Assigned task — Exact copies of all the lines below are wanted, without a single picture.

------ Data to process

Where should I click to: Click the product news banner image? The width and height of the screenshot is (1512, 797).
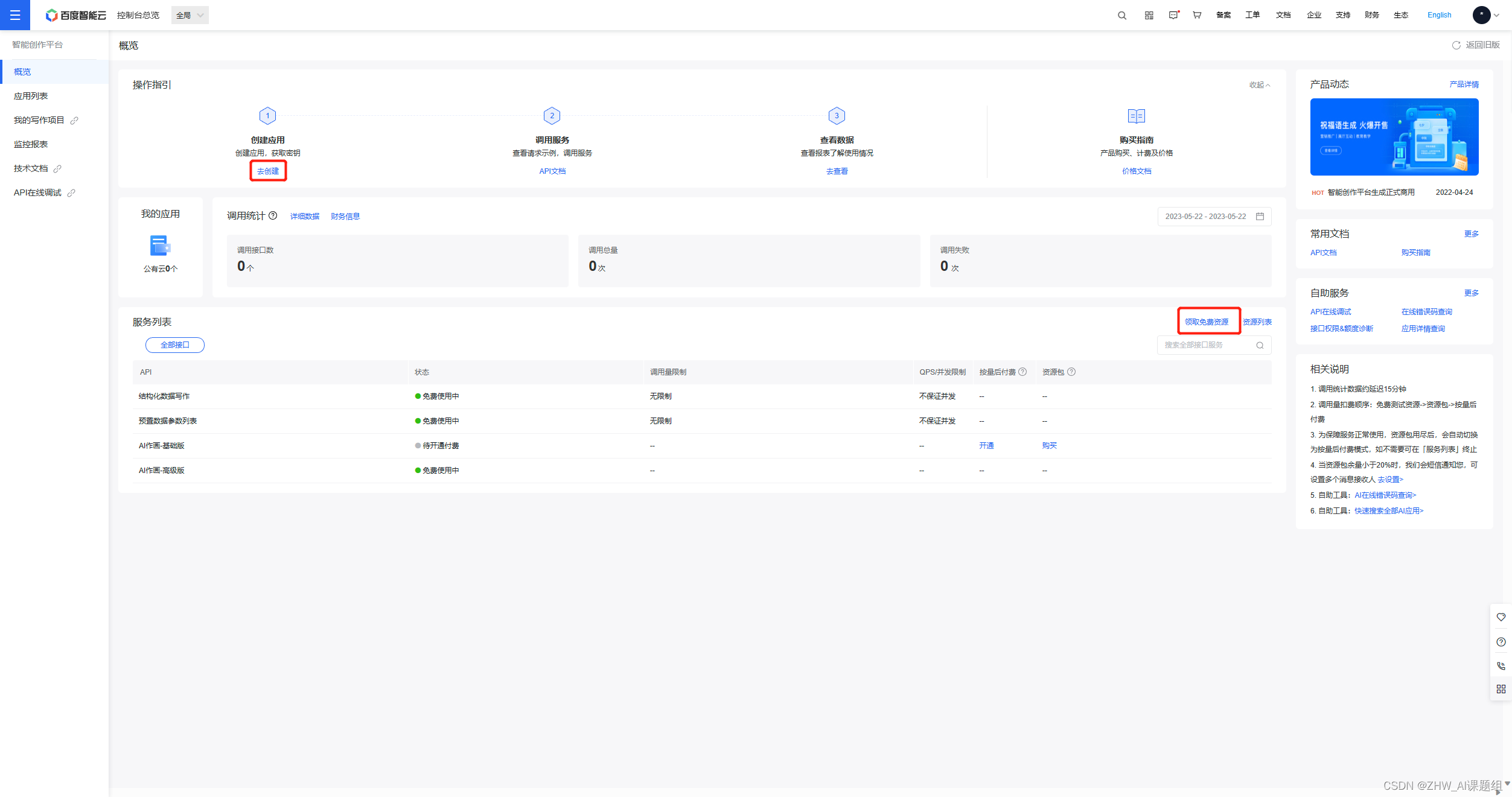(x=1394, y=137)
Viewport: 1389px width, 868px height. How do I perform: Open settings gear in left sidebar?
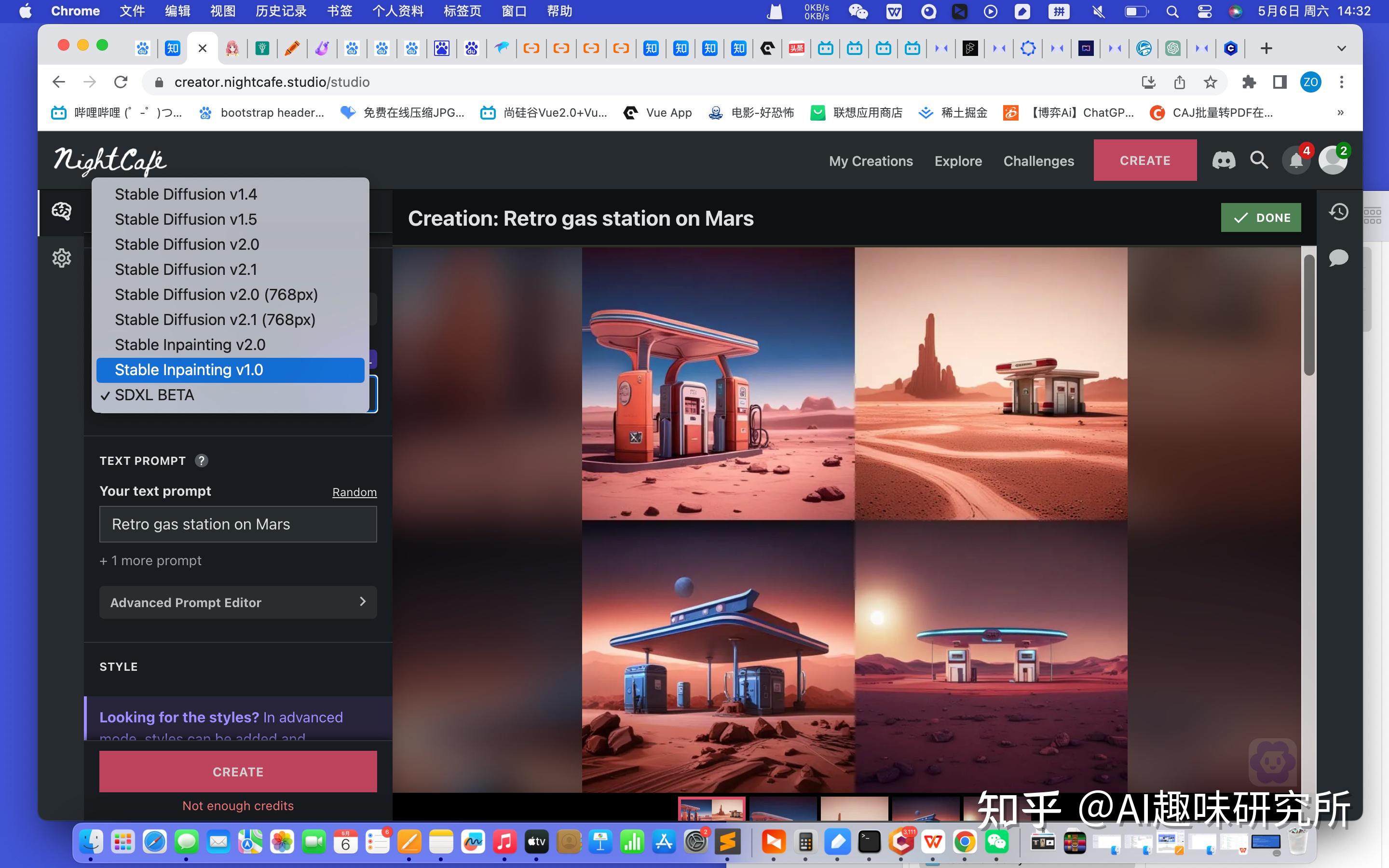pyautogui.click(x=61, y=258)
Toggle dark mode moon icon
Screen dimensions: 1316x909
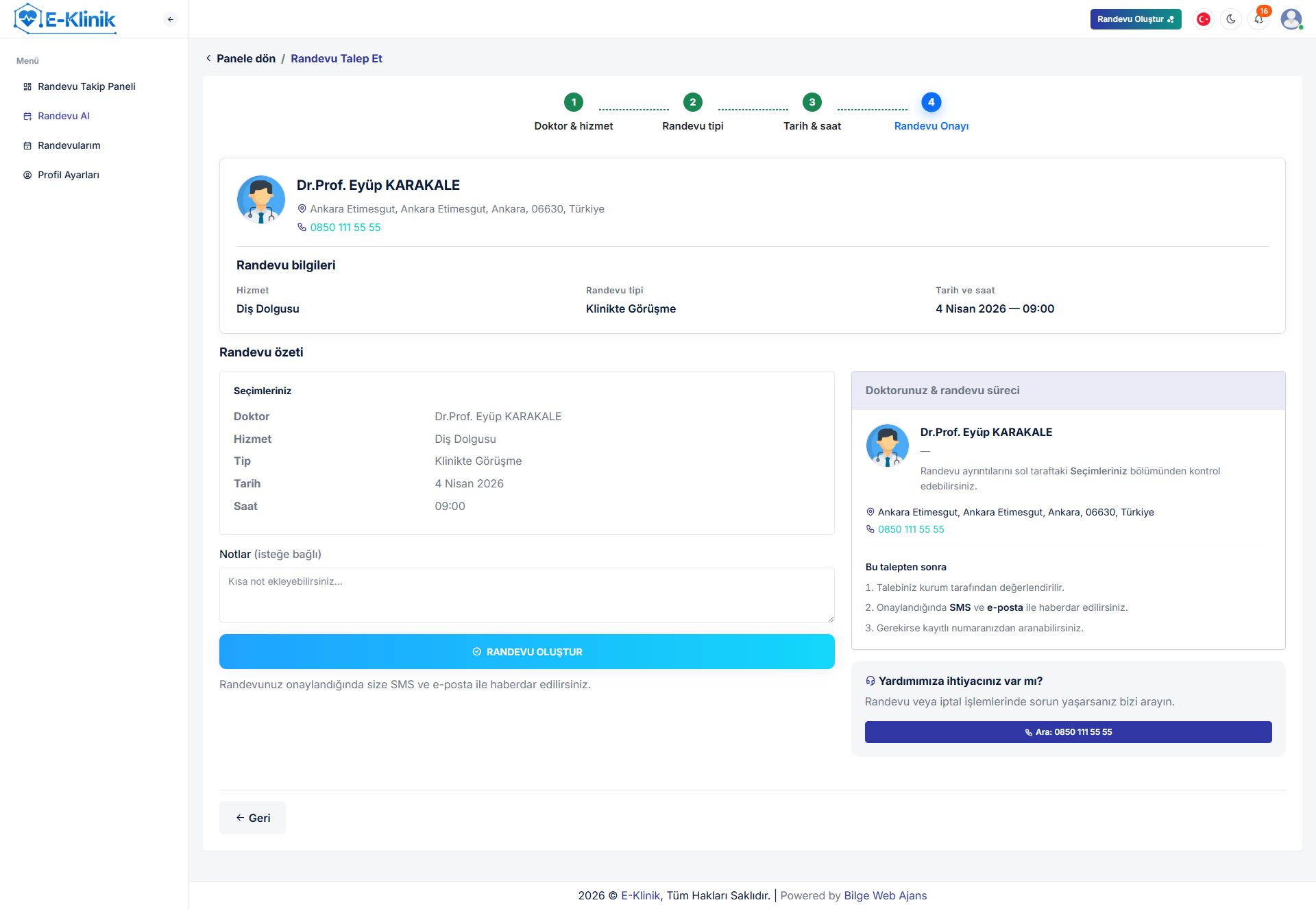coord(1231,19)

------------

Answer box —
Where should I click to: Click the product news banner image? The width and height of the screenshot is (1512, 797).
(x=1394, y=137)
Viewport: 1389px width, 868px height. How do I perform: Open settings gear in left sidebar?
pyautogui.click(x=61, y=258)
Toggle dark mode moon icon
Screen dimensions: 1316x909
coord(1231,19)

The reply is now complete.